Dr. Bennigan smiled, his patronizing attitude rubbing her raw nerves like sandpaper. How long could she go on like this, imagining things that hadn’t happened, shutting out things that had?
“Isn’t it possible the nurse decided on her own that I was distraught and needed medication?”
He stepped closer to her bed, his eyes warm and friendly behind the thin wire spectacles. He was obviously trying not to upset her even more than she already was. “It’s not unusual to imagine things when you’re forced to deal with amnesia, Darlene. It’s a very fearful state, and paranoia is not an uncommon side effect of the condition.”
She ran her thumb and forefinger along a wrinkle in her top sheet, pressing a neat crease in the cotton fabric. “So you think I asked for the shot last night, even though I don’t remember it that way?”
“I’m sure of it. You had a nightmares that left you confused, similar to the ones you’ve been having ever since you were admitted to the hospital.” He placed a reassuring hand on hers. “But I’m not surprised at your having vivid nightmares after such a brutal attack. You’ve been through a lot, but right now all you need to concentrate on is getting your strength back and letting that head wound heal.”

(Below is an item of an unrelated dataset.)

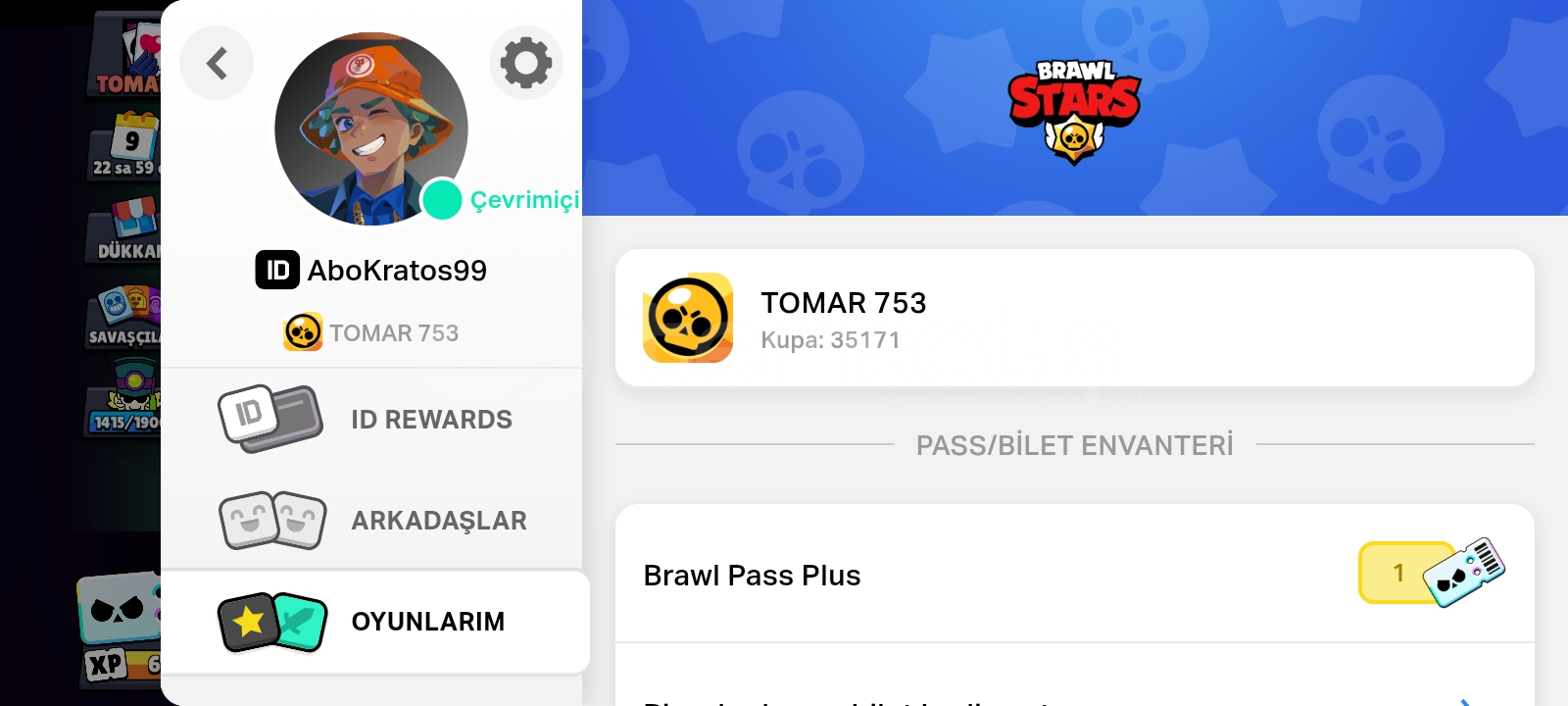Click the star and leaf games icon
This screenshot has height=706, width=1568.
coord(271,622)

“How long do you expect that to take?”
“It’s difficult to say.” He ran his thumb down the edge of her chart. “If we were only considering the injury, you’d be ready to leave the hospital in another day or two. Maybe even today, if you had someone with you. But—” he scratched his clean-shaven chin and cocked his head to one side “—the loss of memory adds another dimension to your recovery process.”
“The amnesia that we have no control over.”
“I wouldn’t put it quite like that. In most cases of temporary amnesia, full memory returns within hours. Yours could return today.”
“Or never.” The breath of exasperation escaped from Darlene’s lungs in a slow stream. She was in a time warp, trapped in the present with no glimmer of the past and no confidence in her future. And lying here in this hospital bed taking mind-numbing drugs was doing nothing to aid her recall or to ease her worries. She needed to be doing something—anything—besides lying here and hallucinating about people trying to kill her.